Now, some background for the Art Institute of Chicago web page: Bisa Butler: Portraits.

Bisa Butler’s portrait quilts vividly capture personal and historical narratives of Black life.

She strategically uses textiles—a traditionally marginalized medium—to interrogate the historical marginalization of her subjects while using scale and subtle detail to convey her subjects’ complex individuality. Together, Butler’s quilts present an expansive view of history through their engagement with themes such as family, community, migration, the promise of youth, and artistic and intellectual legacies.

and again here is the link to the AIC…this includes a six minute interview with Bisa Butler…more than worth those few minutes! And now, after telling you that the photos that I’ve seen don’t do justice to the physical works, I am going to share three of my favorite pieces from the show!

Black Star Family, First Class Tickets to Liberia
Dear Mama
Survivor

Bia Butler states that her major influences are family photo albums, the philosophies of AfriCOBRA (the African Commune of Bad Relevant Artists), Romare Bearden’s collages, Faith Ringgold’s quilts, and Gordon Parks’s photographs. And although they may not be direct influences, to my eyes there is a similarity in the use of background ‘textures’ to another contemporary artist, Kehinde Wiley, who painted President Obama’s portrait, and even Jacob Lawrence, who is best known for his migration series. I have examples of each below.
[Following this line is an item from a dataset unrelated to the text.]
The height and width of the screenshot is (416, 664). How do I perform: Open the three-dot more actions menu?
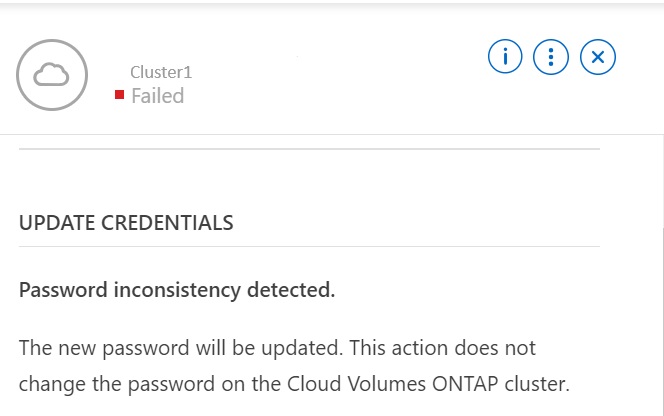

The Bisa Butler: Portraits show continues at the Art Institute until September 6, 2021. It is free with general admission to the museum. Currently the AIC is open limited hours, 11 AM to 6 PM Thursday through Monday with early openings each day at 10 AM for members. As of this writing, masks are required and social distancing enforced as best as they can. So I highly recommend seeing this show!!

Jacob Lawrence, The Wedding, 1948, the collection of the Art Institute of Chicago
Kehinde Wiley, Barack Obama, 2018. © Kehinde Wiley. National Portrait Gallery, Smithsonian Institution.

photos of Bia Butler quilts taken at the Art Institute of Chicago by Ed Heinzelman

Jesus Rafael Soto: PENETRABLE sculpture and beyond:

I am not going to actually write about Jesus Rafael Soto because he is an artist that I just came across as a result of auditing a class in Latin American Art History. And this isn’t the type of art that generally appeals to me but the videos show the appeal of the actual work in situ and the audience and their interaction with his work. It is really quite compelling how it makes people happy and adventurous. So here are three videos, all a bit different. The first two discuss his Penetrable series which is what caught my attention. The third is an interview with Mr. Soto who is speaking in Spanish but it has English subtitles. It gives us insight into his work, his history and his legacy beyond the Penetrable. So I hope you enjoy:

Surprisingly Jesus Soto is well known in most of the world but a virtual stranger in the United States. There are a lot of videos on YouTube that describe or portray his art…and there are several longer documentaries as well…so enjoy getting lost in his work!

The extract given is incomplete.